Introduction to the Featured Report

Green Fluorescent Protein: Enhanced Optical Signals from Native Crystals

"The bioluminescent jellyfish Aequorea emits ‘green’ light in vivo, whereas the pure photoprotein aequorin extracted from the same organism emits ‘blue’ light on addition of Ca2+." Osamu Shimomura made this observation and identified a green fluorescing molecule in 1962; then reported its purification and characterization in 1974 from 30,000 specimens of the hydrozoan jellyfish. The result was green fluorescent protein (GFP), which emits at about 509 nm when it is excited by the blue light (about 460 nm) emitted by aequorin (also purified and characterized by Shimomura). In the jellyfish, this process—called fluorescence resonance energy transfer (FRET)—results in a signal that, because of its longer wavelength, can penetrate farther through the turbidity of natural seawater to its target, which might be, for example, planktonic prey.

The molecular details of GFP emerged about 20 years later (1996) from a pair of independent studies.
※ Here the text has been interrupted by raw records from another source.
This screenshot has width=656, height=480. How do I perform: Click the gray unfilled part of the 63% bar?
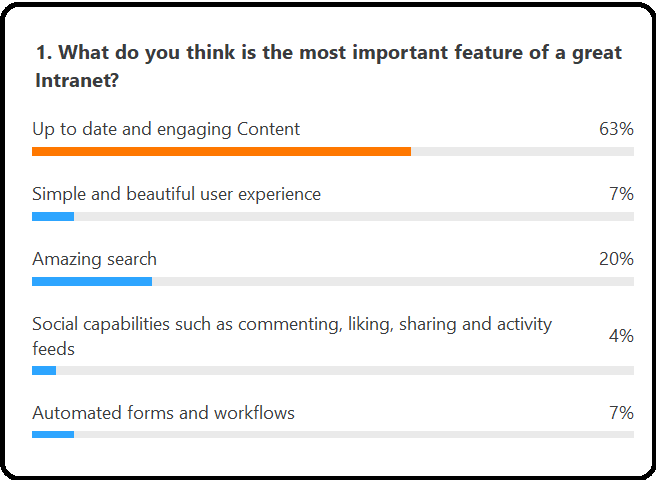[x=522, y=151]
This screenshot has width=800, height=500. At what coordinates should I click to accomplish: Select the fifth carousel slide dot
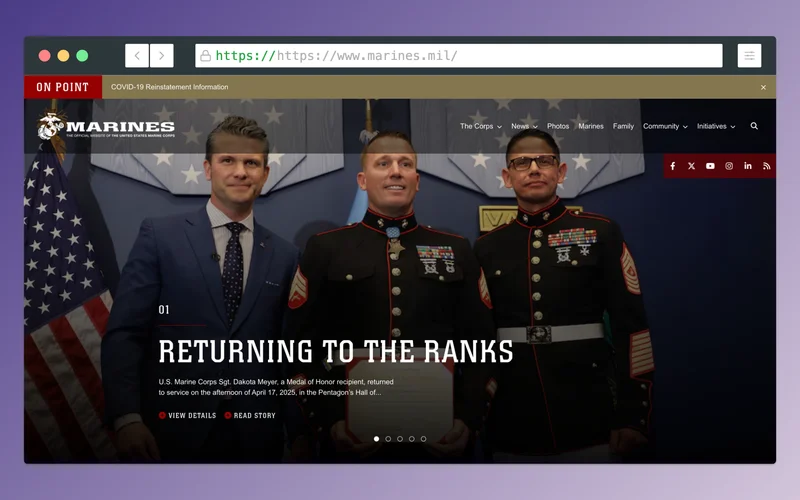tap(423, 439)
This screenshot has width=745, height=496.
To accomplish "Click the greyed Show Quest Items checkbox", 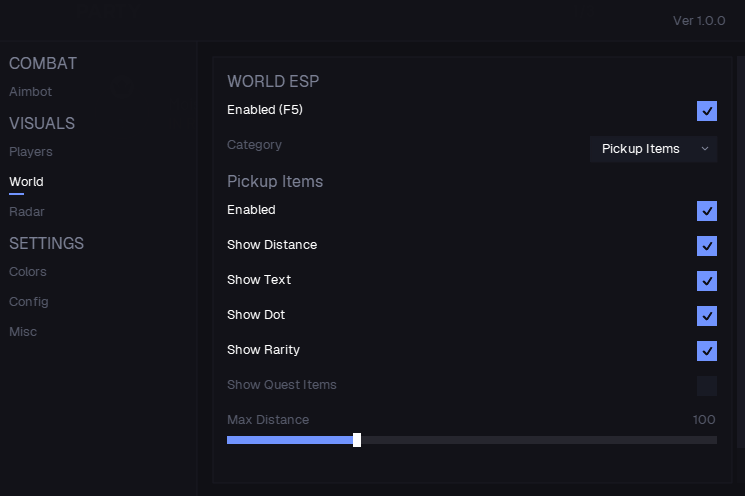I will click(x=707, y=386).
The laboratories of Roger Tsien and George Phillips, Jr., showed the protein to be an unusual, very regular, barrel-shaped molecule, with its walls (a sheet comprising 11 ß-strands) and caps at both ends of the barrel enclosing and protecting a fluorophore composed of post-translationally modified amino acids.

The gene encoding GFP was cloned by Douglas Prasher and associates in 1992. And shortly thereafter (1994), Martin Chalfie and his laboratory showed that the protein, with its fluorophore, could be completely expressed in bacteria, which would (as if they were jellyfish) glow green when excited with blue light. In the same year, Tulle Hazelrigg demonstrated that a suitable gene construct would express a fusion protein including GFP, and that the site of expression could be precisely located in the organism (Drosophila in this case), or in a single cell, merely by illumination with blue light. With that critical finding, GFP was quickly recognized, and widely used in developmental, cell, neural, and molecular biology, as a reporter of gene expression and a marker for gene product localization.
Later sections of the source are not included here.